Unfortunately, a nationwide recall on Takata-manufactured airbags brings that concern into reality.

2014-2015 Takata Recall Progress

The Takata auto parts corporation has been under heavy fire as a result of a hazardous airbag inflator that has led to numerous injuries, some of which were fatal. The initial concerns over the defective part became nationally recognized nearly fifteen months ago, as a result of the following actions which were taken to fix the defect:

  • Encouragement of recalls. In November of 2014, the National Highway Traffic Safety Administration (NHTSA) urged a national recall of affected vehicles. In December of that year, Honda and Ford agreed to comply with NHTSA’s assessment and expanded their recall to a national level which included the addition of 5.8 million vehicles.
  • Investigations into severity. In January of 2015, after the fifth death associated with a faulty airbag, investigations into the issue found that defects within the airbag created such a high force that the inflators themselves had the potential to rupture and explode on impact. This potential explosion caused burns, debris impalement, neck and spinal trauma, brain injury, and more for drivers and passengers alike.
  • Establishment of fines. In February of 2015, NHTSA fined Takata $14,000 per day for not cooperating fully with the agency's investigation into the airbag problems. This fine encouraged Takata to acknowledge the issue and expanded the recall to include a staggering 33.8 million additional vehicles.
  • Creation of civil penalties. In November of 2015, NHTSA imposed a record civil penalty of up to $200 million against Takata. $70 million of this penalty was due immediately while the remaining $130 million will be charged if Takata continues to fail to meet its recall commitments.

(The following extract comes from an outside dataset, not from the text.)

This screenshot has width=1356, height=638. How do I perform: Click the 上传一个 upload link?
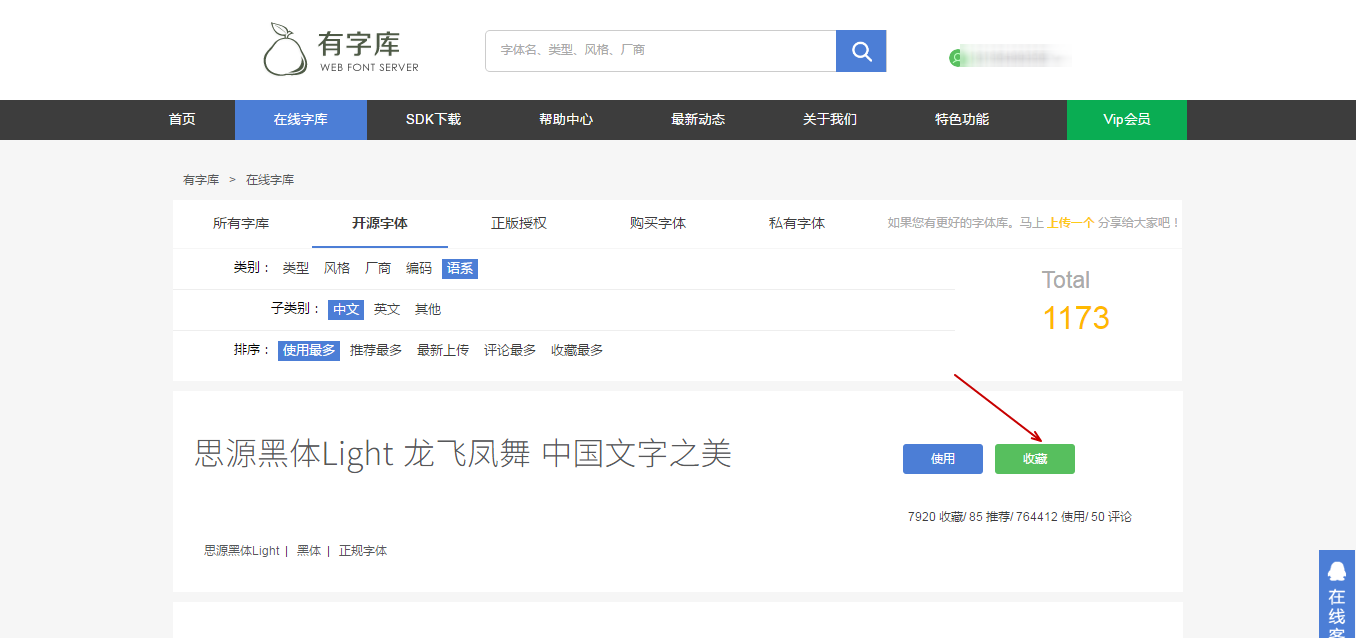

Once Takata admitted to the defect, the recall process began to take shape and the dangerous inflators began to be replaced. However, over the next year, the initial concerns and plans to fix the problem appear to have been woefully underestimated, resulting in 30 million additional recalls and Congressional appeal to have all Takata-manufactured airbags recalled from the United States. Despite these recalls, many cars remain on the roads with the faulty inflators in them. Delays in repair time, lack of communication, a shortage of parts, and driver apathy account for many of these unrepaired cars.